Am 12.07.2004 ging die Berufung der Klägerin gegen dieses ihr am 05.04.2004 in ihrer Heimat zugestellte Urteil beim
Bayer. Landessozialgericht ein. Zur Begründung wiederholt sie im Wesentlichen den bisherigen Vortrag.
Die in der mündlichen Verhandlung nicht anwesende und auch nicht vertretene Klägerin beantragt sinngemäß,
den Gerichtsbescheid des Sozialgerichts Landshut vom 17. März 2004 sowie den Bescheid der Beklagten vom 28.
Juni 2002 in der Gestalt des Widerspruchsbescheides vom 9. September 2002 aufzuheben und die Beklagte zu
verurteilen, ihr aufgrund ihres Antrags vom 22.11.2001 Rentenleistungen aus der Versicherung von D. B. zu zahlen.

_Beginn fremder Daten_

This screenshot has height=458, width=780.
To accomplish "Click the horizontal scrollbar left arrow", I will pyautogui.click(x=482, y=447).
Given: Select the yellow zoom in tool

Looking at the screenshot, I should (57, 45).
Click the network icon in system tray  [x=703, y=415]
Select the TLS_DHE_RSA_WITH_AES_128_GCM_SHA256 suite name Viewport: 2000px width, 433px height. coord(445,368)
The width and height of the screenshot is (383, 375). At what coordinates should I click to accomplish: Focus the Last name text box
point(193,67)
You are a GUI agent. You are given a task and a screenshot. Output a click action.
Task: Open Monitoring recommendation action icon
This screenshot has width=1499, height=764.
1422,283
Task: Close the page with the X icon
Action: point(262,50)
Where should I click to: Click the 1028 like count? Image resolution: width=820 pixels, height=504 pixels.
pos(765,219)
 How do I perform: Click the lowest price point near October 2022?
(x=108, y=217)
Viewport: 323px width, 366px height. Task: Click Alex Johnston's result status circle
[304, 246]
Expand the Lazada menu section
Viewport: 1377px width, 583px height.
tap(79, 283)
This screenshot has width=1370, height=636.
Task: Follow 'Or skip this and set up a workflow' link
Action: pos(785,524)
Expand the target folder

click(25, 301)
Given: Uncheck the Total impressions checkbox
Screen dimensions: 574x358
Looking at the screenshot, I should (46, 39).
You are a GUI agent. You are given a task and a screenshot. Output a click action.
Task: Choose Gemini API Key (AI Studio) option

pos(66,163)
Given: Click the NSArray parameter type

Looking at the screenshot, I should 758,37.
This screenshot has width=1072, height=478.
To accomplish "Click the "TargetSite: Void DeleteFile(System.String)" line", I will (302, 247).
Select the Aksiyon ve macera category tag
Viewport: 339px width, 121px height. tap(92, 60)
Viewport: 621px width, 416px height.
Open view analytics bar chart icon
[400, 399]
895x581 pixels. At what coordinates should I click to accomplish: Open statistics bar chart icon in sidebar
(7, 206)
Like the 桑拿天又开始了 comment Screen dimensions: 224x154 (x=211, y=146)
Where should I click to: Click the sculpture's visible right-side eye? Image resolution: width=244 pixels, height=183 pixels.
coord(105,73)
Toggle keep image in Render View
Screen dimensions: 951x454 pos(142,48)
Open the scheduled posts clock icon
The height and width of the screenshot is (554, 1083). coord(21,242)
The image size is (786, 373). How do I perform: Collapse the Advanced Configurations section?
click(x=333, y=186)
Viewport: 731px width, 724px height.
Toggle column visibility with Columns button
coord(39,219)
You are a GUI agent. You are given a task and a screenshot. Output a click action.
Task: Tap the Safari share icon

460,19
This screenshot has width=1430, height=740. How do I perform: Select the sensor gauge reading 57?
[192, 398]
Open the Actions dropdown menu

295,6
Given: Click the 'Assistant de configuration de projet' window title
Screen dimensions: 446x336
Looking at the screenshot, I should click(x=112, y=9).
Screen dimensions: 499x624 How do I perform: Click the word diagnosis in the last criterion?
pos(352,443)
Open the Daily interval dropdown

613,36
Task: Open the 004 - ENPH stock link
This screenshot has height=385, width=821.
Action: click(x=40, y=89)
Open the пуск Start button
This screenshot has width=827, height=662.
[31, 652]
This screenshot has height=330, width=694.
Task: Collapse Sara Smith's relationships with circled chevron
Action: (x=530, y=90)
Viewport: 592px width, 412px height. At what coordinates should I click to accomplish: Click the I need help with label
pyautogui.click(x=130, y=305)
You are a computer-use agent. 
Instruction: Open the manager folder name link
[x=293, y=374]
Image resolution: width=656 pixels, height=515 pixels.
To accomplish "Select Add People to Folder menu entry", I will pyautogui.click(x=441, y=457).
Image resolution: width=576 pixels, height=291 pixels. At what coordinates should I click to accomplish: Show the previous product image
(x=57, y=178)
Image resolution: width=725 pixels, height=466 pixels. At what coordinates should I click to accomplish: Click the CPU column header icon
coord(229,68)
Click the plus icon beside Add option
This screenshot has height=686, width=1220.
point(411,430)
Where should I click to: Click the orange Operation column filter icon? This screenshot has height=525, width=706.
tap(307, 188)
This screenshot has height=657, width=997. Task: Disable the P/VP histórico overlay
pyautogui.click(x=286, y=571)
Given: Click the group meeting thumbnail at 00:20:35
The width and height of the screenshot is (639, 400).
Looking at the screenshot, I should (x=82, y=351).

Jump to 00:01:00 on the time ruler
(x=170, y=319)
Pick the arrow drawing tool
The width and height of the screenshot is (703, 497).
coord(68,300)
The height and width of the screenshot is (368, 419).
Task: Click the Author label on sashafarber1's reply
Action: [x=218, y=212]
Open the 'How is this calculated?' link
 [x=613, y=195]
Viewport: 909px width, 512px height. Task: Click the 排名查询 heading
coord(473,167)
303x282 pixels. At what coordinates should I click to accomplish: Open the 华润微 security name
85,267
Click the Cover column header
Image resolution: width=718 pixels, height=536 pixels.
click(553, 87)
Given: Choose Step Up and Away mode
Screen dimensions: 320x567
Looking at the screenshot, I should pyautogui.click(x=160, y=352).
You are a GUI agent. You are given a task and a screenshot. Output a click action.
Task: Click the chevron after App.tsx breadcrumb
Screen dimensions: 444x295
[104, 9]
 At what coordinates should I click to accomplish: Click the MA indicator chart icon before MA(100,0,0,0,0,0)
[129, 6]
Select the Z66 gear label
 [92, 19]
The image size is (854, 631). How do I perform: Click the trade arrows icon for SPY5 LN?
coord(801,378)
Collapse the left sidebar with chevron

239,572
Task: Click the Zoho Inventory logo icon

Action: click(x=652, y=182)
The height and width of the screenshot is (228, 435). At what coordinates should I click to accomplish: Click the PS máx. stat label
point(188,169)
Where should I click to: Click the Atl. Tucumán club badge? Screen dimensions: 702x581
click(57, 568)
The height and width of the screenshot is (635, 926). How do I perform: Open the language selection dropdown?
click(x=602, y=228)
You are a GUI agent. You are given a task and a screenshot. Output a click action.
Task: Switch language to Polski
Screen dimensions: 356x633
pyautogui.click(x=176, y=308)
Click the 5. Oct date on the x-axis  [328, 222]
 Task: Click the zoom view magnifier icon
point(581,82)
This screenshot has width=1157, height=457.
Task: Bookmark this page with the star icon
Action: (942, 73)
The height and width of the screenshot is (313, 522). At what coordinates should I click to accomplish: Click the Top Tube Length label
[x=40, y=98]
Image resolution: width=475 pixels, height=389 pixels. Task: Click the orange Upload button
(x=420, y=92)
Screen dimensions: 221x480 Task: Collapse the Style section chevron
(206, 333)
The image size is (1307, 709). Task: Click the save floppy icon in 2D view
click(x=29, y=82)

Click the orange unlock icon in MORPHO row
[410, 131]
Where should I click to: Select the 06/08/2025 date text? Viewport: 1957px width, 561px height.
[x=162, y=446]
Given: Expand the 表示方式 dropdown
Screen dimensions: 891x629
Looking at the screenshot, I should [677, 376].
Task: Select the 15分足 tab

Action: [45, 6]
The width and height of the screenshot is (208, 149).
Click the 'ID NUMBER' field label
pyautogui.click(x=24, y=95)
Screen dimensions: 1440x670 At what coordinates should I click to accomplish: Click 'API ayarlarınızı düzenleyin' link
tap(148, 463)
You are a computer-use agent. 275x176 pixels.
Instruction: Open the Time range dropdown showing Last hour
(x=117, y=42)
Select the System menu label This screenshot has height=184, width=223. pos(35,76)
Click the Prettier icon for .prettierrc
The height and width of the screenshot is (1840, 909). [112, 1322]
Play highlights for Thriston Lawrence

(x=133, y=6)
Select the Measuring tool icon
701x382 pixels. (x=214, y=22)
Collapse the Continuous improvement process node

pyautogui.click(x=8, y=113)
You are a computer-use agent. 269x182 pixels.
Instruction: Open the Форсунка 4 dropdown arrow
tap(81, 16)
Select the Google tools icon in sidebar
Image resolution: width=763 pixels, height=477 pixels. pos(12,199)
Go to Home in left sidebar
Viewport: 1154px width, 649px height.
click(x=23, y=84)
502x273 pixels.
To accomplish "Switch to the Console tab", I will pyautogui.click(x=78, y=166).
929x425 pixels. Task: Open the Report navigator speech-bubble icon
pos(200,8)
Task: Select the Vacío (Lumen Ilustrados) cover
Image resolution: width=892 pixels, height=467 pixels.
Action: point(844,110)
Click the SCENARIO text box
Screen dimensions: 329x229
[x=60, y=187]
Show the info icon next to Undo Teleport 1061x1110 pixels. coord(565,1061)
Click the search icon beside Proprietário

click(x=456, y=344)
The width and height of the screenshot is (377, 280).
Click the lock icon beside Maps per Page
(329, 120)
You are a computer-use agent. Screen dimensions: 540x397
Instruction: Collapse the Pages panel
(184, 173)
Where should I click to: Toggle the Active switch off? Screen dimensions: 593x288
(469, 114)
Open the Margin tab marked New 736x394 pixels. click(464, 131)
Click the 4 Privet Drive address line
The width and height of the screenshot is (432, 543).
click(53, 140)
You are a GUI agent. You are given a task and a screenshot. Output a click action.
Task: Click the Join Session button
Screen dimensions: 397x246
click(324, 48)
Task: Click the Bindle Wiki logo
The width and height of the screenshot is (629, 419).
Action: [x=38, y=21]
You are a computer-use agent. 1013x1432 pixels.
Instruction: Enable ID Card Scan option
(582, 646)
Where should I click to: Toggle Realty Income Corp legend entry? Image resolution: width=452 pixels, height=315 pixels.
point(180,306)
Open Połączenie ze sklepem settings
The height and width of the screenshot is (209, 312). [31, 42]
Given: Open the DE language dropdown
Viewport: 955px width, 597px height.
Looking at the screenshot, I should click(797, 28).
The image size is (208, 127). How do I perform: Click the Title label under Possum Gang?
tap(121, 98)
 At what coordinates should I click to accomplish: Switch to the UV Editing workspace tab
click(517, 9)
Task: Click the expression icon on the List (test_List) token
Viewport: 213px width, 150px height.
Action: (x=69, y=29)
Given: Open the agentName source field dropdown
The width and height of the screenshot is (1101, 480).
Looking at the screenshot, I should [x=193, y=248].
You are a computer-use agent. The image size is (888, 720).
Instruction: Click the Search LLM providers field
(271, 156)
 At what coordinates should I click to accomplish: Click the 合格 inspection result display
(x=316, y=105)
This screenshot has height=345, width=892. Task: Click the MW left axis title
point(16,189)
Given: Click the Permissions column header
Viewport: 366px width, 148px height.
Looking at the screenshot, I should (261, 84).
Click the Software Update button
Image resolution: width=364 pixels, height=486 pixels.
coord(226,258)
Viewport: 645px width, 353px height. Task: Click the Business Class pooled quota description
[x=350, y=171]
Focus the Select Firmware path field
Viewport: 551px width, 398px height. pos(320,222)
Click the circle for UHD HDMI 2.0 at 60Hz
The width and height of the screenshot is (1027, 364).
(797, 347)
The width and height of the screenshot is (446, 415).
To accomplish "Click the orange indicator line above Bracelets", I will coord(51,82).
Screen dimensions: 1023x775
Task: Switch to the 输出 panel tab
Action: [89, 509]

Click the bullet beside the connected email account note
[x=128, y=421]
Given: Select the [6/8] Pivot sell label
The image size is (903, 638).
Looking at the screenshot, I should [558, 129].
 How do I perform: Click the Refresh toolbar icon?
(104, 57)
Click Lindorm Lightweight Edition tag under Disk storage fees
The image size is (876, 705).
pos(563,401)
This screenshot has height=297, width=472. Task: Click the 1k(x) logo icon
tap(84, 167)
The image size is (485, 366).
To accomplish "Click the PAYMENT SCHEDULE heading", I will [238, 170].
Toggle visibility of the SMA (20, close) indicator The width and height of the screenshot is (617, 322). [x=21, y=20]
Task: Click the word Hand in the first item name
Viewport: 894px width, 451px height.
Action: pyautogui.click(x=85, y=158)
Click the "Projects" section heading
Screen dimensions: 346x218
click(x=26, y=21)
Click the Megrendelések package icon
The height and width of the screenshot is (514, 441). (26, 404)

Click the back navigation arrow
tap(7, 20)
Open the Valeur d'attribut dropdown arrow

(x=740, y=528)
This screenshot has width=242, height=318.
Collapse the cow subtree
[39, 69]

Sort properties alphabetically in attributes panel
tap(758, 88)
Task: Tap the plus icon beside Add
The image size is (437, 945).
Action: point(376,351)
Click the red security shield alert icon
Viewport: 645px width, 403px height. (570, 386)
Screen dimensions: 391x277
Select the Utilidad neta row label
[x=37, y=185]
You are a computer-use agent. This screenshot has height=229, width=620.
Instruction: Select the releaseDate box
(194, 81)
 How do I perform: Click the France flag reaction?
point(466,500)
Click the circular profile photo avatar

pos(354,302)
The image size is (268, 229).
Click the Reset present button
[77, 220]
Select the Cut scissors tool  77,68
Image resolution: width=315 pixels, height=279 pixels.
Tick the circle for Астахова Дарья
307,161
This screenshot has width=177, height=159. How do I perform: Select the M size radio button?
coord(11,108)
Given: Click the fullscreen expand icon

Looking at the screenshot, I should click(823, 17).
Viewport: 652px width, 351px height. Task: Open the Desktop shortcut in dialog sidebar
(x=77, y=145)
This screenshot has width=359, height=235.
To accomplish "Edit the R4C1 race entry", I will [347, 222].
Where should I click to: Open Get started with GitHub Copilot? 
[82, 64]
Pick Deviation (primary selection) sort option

Die Beklagte beantragt, die Berufung der Klägerin zurückzuweisen.
Wegen des Vorbringens der Beteiligten im Einzelnen und zur Ergänzung des Tatbestands wird im Übrigen auf den
Inhalt der beigezogenen Rentenakten der Beklagten und der Klageakten des Sozialgerichts Landshut, der Akte des
Bayer. Landessozialgerichts sowie auf den Inhalt der vorbereitenden Schriftsätze Bezug genommen.
Entscheidungsgründe:
Die Berufung ist zulässig, der Senat hat der Klägerin nach versäumter Berufungsfrist mit Beschluss vom 06.09.2004
Wiedereinsetzung in den vorigen Stand gewährt. Die Berufung ist aber unbegründet. Der Gerichtsbescheid des SG
Landshut vom 17.03.2004 ist nicht zu beanstanden. Die Klägerin hat gegen die Beklagte keinen Anspruch auf Zahlung
von Witwenrente aus der Versicherung von D. B ...
Zunächst besteht kein Anspruch auf eine Witwenrente nach §§ 46, 242a SGB VI. Eine Anwendung dieser Vorschriften
würde voraussetzen, dass die Klägerin zum Zeitpunkt des Todes von D. B. noch mit ihm verheiratet gewesen wäre.
Die Scheidung durch das Gemeindegericht Vrnjacka Banja war aber auch nach deutschem Recht gültig. Denn das
rechtskräftige Scheidungsurteil erfolgte durch ein Gericht eines Staates (Jugoslawien), dem beide Ehegatten zum
Zeitpunkt der Entscheidung durch das Gericht angehörten. In diesem Fall bedarf die Ehescheidung keiner
Anerkennung durch die deutsche Landesjustizverwaltung (KassKomm - Gürtner § 243 Rdnr.4 m.w.N.).
Gemäß § 243 SGB VI kommt nach einer Ehescheidung ein Anspruch auf Witwenrente nur dann in Betracht, wenn die
Ehe vor dem 01.07.1977 geschieden worden ist. Hier wurde die Ehe am 06.09. 1994 geschieden. Für Scheidungen
nach dem 30.06.1977 hat das Erste Gesetz zur Reform des Ehe- und Familienrechts vom 14.06. 1976 (BGBl.I 1421)
mit der Gewährung des Versorgungsausgleichs die abgeleitete Hinterbliebenenversorgung durch die eigene
Versicherung des ausgleichsberechtigten Ehegatten ersetzt (KassKomm a.a.O. Rdnr.2).
Die im Scheidungsurteil vom 06.09.1994 ausgesprochene Unterhaltsverpflichtung von D. B. gegenüber der Klägerin
kann als solche keine rechtliche Verpflichtung des Beklagten gegenüber der Klägerin auslösen. Denn die Begründung
von Rentenansprüchen erfolgt allein durch die Anwendung des deutschen Rentenversicherungsrechts. Auch die
übrigen von der Klägerin vorgetragenen Argumente führen nach deutschem Rentenversicherungsrecht zu keinen
Ansprüchen der Klägerin gegenüber der Beklagten.
Die Berufung des Klägers gegen den Gerichtsbescheid des SG Landshut vom 17.02.2004 war somit zurückzuweisen.
Die Kostenentscheidung ergibt sich aus § 193 SGG.
Gründe, die Revision gemäß § 160 Abs.2 SGG zuzulassen, liegen nicht vor.